I'm taking the Ossington bus south. It has to turn left onto King Street, but its progress is blocked by an illegally parked Volvo XC90 SUV.

Said SUV was parked to make for the shortest possible line between the vehicle and the Starbucks at Shaw and King.

Its well-coiffed, sleekly-dressed driver came back out of the coffee joint, beverage in hand, and sashayed back to her vehicle. The bus driver opened his door and gave her a verbal blast. "Sorry," she said -- in a quiet, flat tone that suggested she was anything but.

"You drive a Volvo and you think you can park anywhere you want," muttered the still-steamed driver as he pulled into the stop.

Now, this Davisville princess could have easily parked legally and not inconvenienced anyone, but at the cost of adding 10 or 15 seconds to her walk from her $65,000 (base price) vehicle into the Starbucks.

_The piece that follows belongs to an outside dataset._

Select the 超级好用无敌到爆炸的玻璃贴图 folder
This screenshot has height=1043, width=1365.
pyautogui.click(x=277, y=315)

I have many flaws, but after this incident, I'm thinking a major self-improvement project should be developing a greater sense of entitlement.

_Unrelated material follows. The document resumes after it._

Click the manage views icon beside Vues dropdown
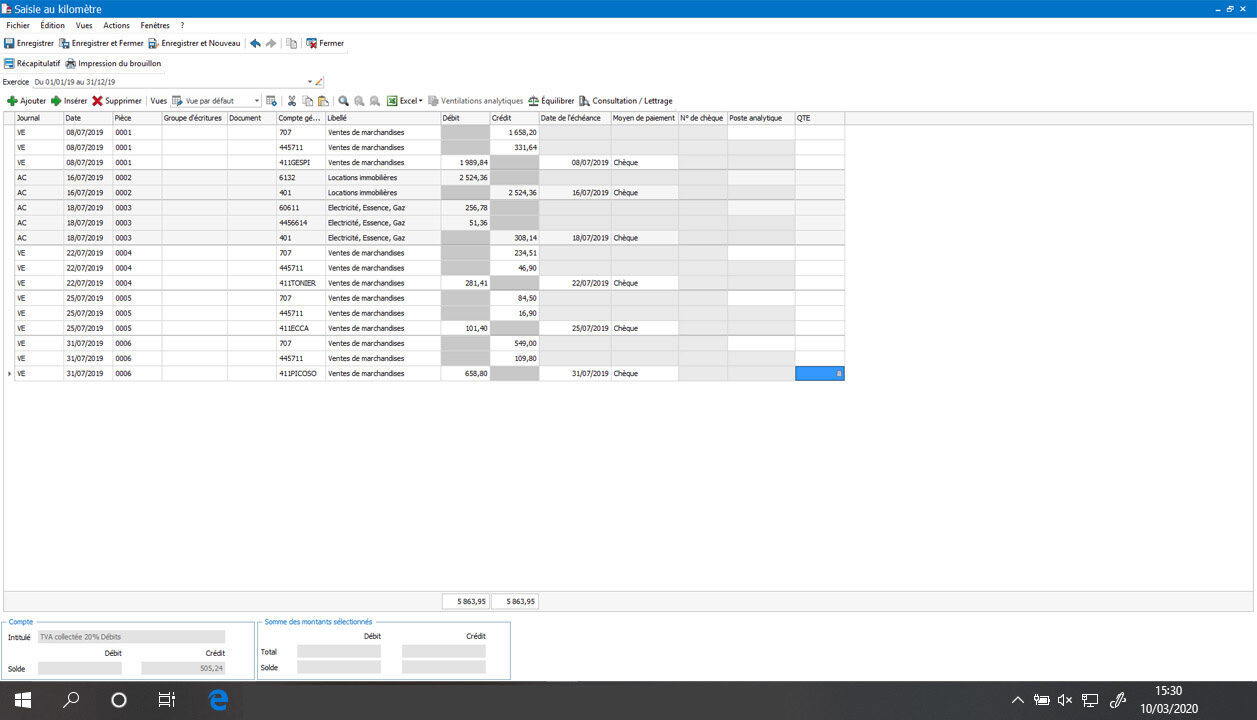Screen dimensions: 1257x720 point(271,101)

OTOH, maybe the princess has some type of medical condition where if she doesn't keep up her caffeine levels, she can go into a coma. In that case, I'd be getting snarky about someone who was really trying to avoid a medical emergency. But I suspect that's not the case.

Addendum

I shouldn't forget acknowledging her male, high-end-SUV-driving counterpart from the previous evening who showed great arm-waving annoyance when the Queen streetcar operator honked him into stopping so that passengers could exit and enter the streetcar in safety.

It cost Mr. In-A-Hurry 10 seconds out of his life!

And finally, a shout-out to all the cyclists who like to blow through red lights. Please don't whine when ultimately, your aggressive riding catches up with you.